DATA FOR THIS EXERCISE Start Marker

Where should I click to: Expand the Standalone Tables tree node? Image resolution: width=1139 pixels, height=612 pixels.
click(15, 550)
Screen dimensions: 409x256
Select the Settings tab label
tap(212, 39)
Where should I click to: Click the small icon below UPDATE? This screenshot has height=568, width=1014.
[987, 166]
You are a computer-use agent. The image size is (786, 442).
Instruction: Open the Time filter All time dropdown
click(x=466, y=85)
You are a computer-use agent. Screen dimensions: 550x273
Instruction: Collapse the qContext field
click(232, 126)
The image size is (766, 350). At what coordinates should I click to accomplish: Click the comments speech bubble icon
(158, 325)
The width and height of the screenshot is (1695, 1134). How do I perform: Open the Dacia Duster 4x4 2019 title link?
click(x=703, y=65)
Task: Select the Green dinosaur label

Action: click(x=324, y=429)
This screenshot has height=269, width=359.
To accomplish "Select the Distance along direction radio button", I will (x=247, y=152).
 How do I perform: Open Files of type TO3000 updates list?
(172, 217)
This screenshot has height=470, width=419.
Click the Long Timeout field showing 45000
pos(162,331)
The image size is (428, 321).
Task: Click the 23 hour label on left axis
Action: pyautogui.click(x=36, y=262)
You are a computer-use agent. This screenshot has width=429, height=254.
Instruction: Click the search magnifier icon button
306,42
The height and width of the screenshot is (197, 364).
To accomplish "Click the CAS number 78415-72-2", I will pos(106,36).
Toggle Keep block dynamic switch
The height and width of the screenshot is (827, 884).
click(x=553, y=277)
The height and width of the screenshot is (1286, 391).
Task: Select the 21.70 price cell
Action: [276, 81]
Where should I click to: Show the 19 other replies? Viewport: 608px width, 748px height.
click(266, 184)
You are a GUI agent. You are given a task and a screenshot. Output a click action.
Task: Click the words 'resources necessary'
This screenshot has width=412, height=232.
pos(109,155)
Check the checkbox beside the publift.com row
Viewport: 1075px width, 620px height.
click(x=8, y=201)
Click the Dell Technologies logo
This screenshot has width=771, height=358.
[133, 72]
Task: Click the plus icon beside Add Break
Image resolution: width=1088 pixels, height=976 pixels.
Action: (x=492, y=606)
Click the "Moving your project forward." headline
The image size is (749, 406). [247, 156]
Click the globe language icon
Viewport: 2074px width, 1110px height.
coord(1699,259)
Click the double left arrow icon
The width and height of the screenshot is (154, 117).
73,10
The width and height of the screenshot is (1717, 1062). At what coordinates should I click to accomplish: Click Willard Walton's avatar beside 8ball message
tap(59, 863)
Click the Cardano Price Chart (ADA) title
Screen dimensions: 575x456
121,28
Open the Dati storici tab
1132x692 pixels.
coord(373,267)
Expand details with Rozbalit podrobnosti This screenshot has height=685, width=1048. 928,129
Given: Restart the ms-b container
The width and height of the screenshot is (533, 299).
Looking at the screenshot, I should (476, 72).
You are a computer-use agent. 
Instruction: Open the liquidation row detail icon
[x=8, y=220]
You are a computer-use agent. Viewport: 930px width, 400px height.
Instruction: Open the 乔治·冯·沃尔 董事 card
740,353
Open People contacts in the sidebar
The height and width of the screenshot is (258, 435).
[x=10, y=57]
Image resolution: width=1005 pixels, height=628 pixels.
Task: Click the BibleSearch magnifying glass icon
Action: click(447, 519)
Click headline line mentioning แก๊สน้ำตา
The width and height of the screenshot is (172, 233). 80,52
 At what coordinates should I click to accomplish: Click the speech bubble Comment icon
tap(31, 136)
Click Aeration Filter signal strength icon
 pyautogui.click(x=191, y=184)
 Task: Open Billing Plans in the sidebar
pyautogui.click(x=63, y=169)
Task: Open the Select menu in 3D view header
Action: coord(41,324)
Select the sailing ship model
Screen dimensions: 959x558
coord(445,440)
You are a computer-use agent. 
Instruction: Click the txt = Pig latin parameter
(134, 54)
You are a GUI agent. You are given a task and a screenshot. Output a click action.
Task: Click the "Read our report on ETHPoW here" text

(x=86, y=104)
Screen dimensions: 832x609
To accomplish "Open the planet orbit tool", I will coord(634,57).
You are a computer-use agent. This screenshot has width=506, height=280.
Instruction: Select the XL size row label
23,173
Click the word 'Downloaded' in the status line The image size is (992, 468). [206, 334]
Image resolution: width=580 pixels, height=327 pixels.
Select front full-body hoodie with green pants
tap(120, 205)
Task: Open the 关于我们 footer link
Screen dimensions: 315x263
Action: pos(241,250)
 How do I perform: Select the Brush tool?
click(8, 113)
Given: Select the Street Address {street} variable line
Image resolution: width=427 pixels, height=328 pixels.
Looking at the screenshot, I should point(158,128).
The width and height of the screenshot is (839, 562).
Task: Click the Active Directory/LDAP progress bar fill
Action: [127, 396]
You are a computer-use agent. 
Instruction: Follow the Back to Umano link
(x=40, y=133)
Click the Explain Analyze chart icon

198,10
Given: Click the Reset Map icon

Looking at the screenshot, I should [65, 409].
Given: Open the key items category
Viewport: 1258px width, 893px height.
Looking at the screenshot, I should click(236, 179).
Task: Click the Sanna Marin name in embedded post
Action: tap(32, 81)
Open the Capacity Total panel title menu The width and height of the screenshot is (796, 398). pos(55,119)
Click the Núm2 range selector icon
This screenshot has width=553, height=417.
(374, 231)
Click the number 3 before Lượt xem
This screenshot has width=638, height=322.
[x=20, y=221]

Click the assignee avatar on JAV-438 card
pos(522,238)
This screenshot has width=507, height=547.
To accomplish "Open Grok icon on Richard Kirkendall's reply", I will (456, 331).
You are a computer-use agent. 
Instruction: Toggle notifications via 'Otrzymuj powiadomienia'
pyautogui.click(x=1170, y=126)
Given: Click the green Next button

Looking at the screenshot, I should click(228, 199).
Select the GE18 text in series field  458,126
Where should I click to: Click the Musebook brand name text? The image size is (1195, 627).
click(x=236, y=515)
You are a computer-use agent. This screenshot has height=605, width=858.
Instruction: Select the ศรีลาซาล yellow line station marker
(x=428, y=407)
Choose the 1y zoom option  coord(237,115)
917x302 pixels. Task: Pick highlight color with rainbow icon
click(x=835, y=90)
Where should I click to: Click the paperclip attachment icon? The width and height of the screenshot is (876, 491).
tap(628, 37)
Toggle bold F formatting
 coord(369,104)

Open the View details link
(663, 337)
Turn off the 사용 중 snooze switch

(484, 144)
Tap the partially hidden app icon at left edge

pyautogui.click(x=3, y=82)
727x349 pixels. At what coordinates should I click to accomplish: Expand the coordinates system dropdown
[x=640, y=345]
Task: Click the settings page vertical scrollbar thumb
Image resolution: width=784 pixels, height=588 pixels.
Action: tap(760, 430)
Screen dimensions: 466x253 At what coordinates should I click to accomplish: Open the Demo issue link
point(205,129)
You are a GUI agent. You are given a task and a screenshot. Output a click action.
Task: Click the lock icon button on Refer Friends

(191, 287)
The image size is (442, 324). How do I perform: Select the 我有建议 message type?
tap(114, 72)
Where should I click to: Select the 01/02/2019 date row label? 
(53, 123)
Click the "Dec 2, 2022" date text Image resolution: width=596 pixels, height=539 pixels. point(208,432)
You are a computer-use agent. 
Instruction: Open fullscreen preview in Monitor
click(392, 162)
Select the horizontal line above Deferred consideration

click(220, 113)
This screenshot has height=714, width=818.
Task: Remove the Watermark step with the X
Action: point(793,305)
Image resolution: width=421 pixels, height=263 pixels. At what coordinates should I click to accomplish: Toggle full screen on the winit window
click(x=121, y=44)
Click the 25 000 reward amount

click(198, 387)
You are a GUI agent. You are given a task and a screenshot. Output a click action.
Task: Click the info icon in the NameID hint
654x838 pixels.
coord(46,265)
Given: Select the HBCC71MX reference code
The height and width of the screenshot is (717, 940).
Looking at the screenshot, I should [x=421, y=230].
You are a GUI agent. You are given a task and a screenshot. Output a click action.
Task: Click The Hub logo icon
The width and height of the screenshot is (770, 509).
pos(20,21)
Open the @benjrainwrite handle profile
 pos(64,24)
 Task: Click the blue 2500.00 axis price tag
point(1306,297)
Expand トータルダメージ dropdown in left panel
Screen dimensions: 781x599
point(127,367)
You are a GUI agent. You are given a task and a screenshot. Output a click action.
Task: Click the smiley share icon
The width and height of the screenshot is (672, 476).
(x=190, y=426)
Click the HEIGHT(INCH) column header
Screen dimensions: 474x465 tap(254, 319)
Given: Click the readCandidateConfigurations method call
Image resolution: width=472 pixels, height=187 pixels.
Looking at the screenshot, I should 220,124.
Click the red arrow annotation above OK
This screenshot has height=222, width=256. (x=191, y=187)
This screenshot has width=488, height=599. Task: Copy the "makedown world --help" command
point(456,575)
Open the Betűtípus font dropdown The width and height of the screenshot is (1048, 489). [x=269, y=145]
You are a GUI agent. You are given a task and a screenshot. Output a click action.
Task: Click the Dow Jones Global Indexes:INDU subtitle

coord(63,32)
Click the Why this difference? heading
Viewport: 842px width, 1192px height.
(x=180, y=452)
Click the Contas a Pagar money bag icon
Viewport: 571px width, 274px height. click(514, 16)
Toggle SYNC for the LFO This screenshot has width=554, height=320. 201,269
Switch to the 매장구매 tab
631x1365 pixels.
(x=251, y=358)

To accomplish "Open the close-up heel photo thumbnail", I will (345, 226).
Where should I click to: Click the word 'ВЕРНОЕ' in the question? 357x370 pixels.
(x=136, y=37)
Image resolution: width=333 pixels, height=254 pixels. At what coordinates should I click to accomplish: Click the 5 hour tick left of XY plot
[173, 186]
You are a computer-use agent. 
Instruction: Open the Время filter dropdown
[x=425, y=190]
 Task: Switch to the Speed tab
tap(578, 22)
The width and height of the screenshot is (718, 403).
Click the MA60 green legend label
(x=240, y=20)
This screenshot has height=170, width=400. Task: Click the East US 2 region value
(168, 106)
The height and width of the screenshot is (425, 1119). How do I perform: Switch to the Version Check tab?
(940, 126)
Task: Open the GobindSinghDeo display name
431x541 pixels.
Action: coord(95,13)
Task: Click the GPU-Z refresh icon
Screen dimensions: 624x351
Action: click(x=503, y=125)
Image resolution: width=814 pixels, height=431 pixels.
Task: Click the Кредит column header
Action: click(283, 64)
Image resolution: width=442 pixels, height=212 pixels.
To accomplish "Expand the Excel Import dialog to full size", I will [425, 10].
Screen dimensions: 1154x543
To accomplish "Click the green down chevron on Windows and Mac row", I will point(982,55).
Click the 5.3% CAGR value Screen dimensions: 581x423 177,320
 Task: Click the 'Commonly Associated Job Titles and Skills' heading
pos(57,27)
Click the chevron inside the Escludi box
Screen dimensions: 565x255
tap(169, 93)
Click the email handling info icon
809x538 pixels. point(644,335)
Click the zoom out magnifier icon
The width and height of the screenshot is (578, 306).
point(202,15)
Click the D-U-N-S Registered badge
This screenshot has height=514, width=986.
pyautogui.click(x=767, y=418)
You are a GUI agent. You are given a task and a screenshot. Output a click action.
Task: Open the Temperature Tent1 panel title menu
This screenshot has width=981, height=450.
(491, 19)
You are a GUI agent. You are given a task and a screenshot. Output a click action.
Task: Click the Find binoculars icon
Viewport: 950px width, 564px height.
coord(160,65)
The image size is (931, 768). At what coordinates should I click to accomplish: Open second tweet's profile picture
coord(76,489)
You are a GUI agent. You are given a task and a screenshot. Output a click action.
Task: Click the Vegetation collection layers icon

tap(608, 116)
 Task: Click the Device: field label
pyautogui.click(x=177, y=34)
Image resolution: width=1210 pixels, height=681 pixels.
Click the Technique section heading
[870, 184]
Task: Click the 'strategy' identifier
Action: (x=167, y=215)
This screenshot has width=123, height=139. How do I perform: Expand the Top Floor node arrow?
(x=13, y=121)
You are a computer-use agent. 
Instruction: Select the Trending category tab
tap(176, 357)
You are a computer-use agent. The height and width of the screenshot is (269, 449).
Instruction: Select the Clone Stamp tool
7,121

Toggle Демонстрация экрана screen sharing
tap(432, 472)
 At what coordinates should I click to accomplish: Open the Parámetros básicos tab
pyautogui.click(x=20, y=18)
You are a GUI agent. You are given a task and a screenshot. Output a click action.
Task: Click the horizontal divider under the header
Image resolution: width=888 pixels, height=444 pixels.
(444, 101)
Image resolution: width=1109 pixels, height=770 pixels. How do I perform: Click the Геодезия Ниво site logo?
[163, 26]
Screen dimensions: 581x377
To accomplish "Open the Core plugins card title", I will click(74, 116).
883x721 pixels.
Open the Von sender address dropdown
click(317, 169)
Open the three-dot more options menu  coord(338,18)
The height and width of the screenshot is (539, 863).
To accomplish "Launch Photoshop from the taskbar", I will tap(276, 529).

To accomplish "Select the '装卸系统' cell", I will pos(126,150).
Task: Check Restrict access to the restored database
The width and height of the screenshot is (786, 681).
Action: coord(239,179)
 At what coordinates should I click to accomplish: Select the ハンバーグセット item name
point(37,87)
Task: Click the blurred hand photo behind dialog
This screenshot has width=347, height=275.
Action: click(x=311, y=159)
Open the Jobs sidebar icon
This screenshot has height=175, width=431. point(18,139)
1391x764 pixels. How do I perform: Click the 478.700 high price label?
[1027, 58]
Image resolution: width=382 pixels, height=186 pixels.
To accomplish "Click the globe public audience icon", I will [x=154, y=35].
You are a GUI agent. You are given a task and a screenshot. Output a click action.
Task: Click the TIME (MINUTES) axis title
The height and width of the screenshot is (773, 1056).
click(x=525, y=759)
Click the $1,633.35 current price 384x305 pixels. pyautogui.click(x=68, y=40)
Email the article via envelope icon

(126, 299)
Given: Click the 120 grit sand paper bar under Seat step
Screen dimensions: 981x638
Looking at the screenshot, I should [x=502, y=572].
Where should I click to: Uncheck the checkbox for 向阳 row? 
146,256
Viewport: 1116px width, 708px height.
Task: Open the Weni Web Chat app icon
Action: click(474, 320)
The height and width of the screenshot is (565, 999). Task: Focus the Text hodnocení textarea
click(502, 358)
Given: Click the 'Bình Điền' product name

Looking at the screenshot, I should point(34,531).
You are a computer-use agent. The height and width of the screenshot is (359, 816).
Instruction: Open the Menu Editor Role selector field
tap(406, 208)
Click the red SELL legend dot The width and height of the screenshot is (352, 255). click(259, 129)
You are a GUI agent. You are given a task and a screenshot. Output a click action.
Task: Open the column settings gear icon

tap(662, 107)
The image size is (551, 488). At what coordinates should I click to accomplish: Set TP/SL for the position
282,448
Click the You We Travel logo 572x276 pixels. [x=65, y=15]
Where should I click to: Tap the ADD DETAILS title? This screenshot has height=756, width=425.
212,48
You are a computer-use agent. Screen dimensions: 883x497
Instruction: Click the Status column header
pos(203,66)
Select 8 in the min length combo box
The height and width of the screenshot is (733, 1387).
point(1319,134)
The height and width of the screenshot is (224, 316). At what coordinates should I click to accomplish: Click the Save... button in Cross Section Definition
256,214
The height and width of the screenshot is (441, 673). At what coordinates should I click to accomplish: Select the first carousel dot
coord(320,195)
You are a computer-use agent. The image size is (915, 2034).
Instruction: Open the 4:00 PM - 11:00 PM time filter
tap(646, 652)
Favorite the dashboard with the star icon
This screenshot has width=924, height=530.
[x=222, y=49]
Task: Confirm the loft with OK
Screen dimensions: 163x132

DATA FOR THIS EXERCISE End Marker

TASK OBJECTIVE -> Would you return all lines from the preceding listing that contain the word "under"?

WRITTEN RESPONSE ->
Task: Click the horizontal divider under the header
Given: Click the 120 grit sand paper bar under Seat step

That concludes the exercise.